Stored data
*** Begin section ***
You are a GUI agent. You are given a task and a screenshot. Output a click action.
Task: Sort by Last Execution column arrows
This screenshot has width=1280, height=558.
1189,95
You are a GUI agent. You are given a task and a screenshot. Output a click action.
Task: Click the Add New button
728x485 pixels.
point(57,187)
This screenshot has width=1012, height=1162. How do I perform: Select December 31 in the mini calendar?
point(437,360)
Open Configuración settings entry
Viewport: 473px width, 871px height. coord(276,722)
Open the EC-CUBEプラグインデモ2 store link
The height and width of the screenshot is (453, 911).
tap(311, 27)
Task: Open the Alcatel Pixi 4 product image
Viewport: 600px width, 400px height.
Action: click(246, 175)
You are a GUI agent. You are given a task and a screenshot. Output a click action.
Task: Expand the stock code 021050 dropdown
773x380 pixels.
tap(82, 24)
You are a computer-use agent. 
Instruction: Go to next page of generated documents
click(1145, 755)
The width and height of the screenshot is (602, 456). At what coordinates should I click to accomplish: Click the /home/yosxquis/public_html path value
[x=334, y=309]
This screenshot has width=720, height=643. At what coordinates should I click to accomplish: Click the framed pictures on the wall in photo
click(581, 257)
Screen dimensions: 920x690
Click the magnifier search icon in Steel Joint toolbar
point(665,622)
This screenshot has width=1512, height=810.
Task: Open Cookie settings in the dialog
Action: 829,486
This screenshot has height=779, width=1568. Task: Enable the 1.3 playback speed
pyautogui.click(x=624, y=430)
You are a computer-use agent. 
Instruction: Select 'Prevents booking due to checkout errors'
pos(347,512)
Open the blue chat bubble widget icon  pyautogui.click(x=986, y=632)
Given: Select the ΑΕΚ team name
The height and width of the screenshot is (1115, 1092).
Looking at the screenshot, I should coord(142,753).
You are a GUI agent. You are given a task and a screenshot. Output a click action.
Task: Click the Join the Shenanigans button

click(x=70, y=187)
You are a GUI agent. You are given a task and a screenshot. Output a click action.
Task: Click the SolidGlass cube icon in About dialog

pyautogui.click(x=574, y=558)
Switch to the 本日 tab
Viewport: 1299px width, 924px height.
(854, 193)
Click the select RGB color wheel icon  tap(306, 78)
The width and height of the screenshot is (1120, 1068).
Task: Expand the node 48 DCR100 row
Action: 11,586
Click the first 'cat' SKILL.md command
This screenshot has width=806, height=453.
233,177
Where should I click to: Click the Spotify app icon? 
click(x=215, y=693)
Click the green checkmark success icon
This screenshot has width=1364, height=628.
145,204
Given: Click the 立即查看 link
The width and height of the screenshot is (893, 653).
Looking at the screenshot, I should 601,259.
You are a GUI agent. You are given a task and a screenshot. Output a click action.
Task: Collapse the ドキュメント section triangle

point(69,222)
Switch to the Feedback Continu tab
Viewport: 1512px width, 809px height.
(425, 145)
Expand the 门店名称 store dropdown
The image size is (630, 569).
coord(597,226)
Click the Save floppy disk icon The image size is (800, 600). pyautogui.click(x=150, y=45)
*** End section ***
* The task *
From the data above, output only the lines between the line containing "This screenshot has width=1012, height=1162." and the line containing "Screen dimensions: 920x690", inclusive, exactly as written.

* Solved problem *
This screenshot has width=1012, height=1162. How do I perform: Select December 31 in the mini calendar?
point(437,360)
Open Configuración settings entry
Viewport: 473px width, 871px height. coord(276,722)
Open the EC-CUBEプラグインデモ2 store link
The height and width of the screenshot is (453, 911).
tap(311, 27)
Task: Open the Alcatel Pixi 4 product image
Viewport: 600px width, 400px height.
Action: click(246, 175)
You are a GUI agent. You are given a task and a screenshot. Output a click action.
Task: Expand the stock code 021050 dropdown
773x380 pixels.
tap(82, 24)
You are a computer-use agent. 
Instruction: Go to next page of generated documents
click(1145, 755)
The width and height of the screenshot is (602, 456). At what coordinates should I click to accomplish: Click the /home/yosxquis/public_html path value
[x=334, y=309]
This screenshot has width=720, height=643. At what coordinates should I click to accomplish: Click the framed pictures on the wall in photo
click(581, 257)
Screen dimensions: 920x690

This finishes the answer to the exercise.